Fisheries Work Group reacts to cod decline and quota reduction

Vessel in Kodiak. (Photo by Gruscana / Flickr)

Kayla Desroches/KMXT

The Gulf of Alaska is seeing a Pacific cod decline just a year after a disastrous pink salmon season, and it has Kodiak representatives looking at the next steps for the community.

The North Pacific Fishery Management Council recently decided to reduce the Gulf of Alaska cod quota by 80 percent to compensate for the almost 70 percent decline.

The feeling around the table at the Kodiak Fisheries Work Group meeting Wednesday night was that this could be another fishery disaster, as with the pink season in 2016, which earned a federal disaster designation.

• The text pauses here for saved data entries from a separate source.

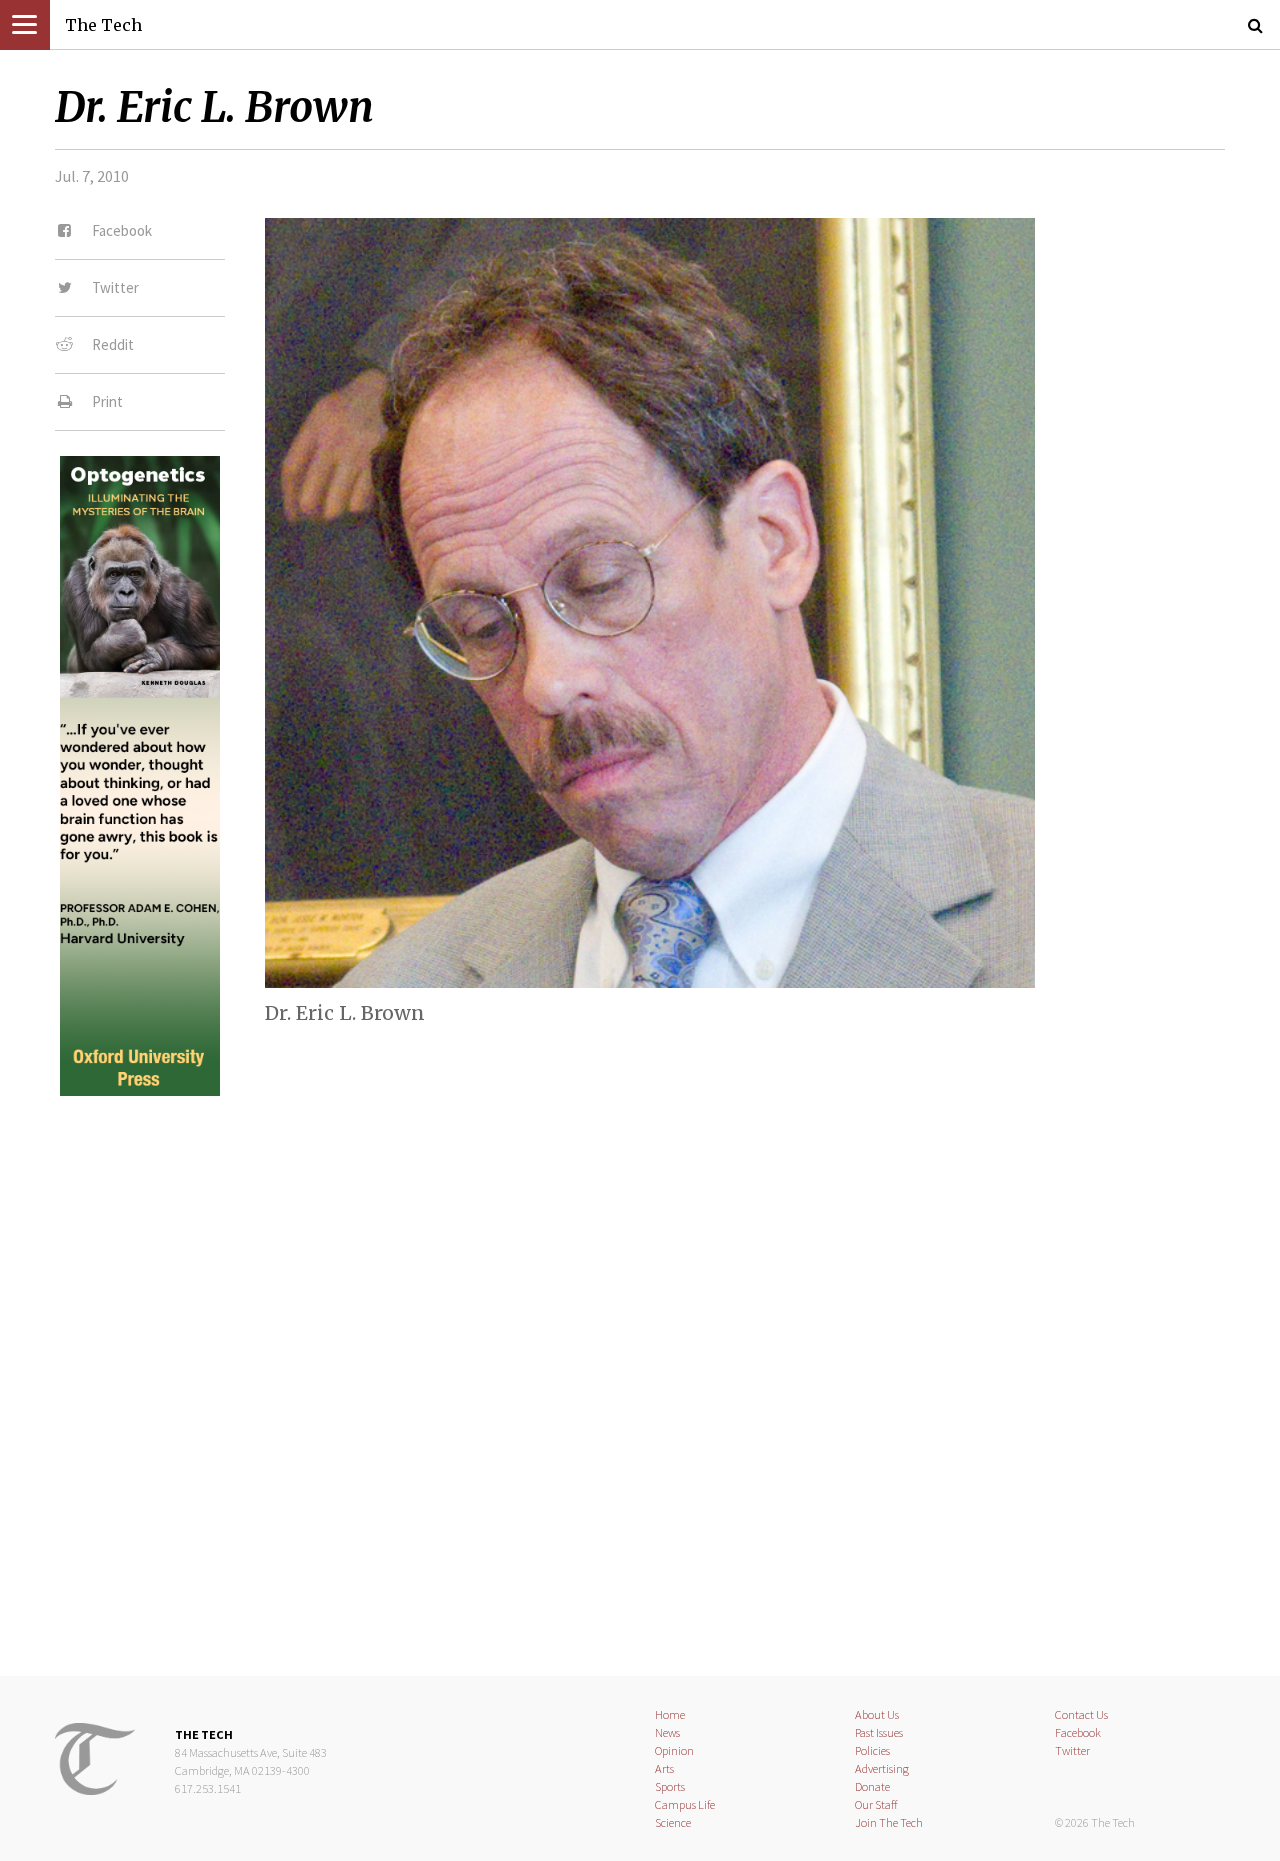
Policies (872, 1750)
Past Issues (879, 1732)
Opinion (674, 1750)
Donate (872, 1786)
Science (673, 1822)
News (667, 1732)
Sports (670, 1786)
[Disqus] (640, 1369)
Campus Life (685, 1804)
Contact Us (1081, 1714)
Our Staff (876, 1804)
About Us (877, 1714)
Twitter (1072, 1750)
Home (670, 1714)
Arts (664, 1768)
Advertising (882, 1768)
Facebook (1078, 1732)
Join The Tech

So far, that disaster declaration has failed to bring in funds for recovery, although it’s still in progress.

Work group chairman John Whiddon said that fisheries declaration is more likely to be bundled in with another, larger issue.

“The understanding I’ve always had in talking to our legislators and even the congressionals is that our pink salmon disaster, as dramatic as it was for us, wasn’t big enough to catch people’s attention, so you had to have a hurricane, a natural disaster to tack onto it to get the money flowing.”

The City of Kodiak and Kodiak Island Borough are now drafting a letter for the cod decline, which will end up before Governor Bill Walker.

Whiddon explained how timing sets this request apart from the letter the city and borough sent regarding the pink salmon season.

“Well, there’s different criteria for declaring a declaration of disaster. One of them is after the fact, but then there’s also one that’s prior to the event and has to meet certain thresholds, and the 80 percent reduction in quota over the five year average, which in this case is where we are, gets us to the level where we can actually get this letter out prior to the prosecution of the fisheries, so we meet that threshold.”

He said the goal is to send the letter by the end of the year.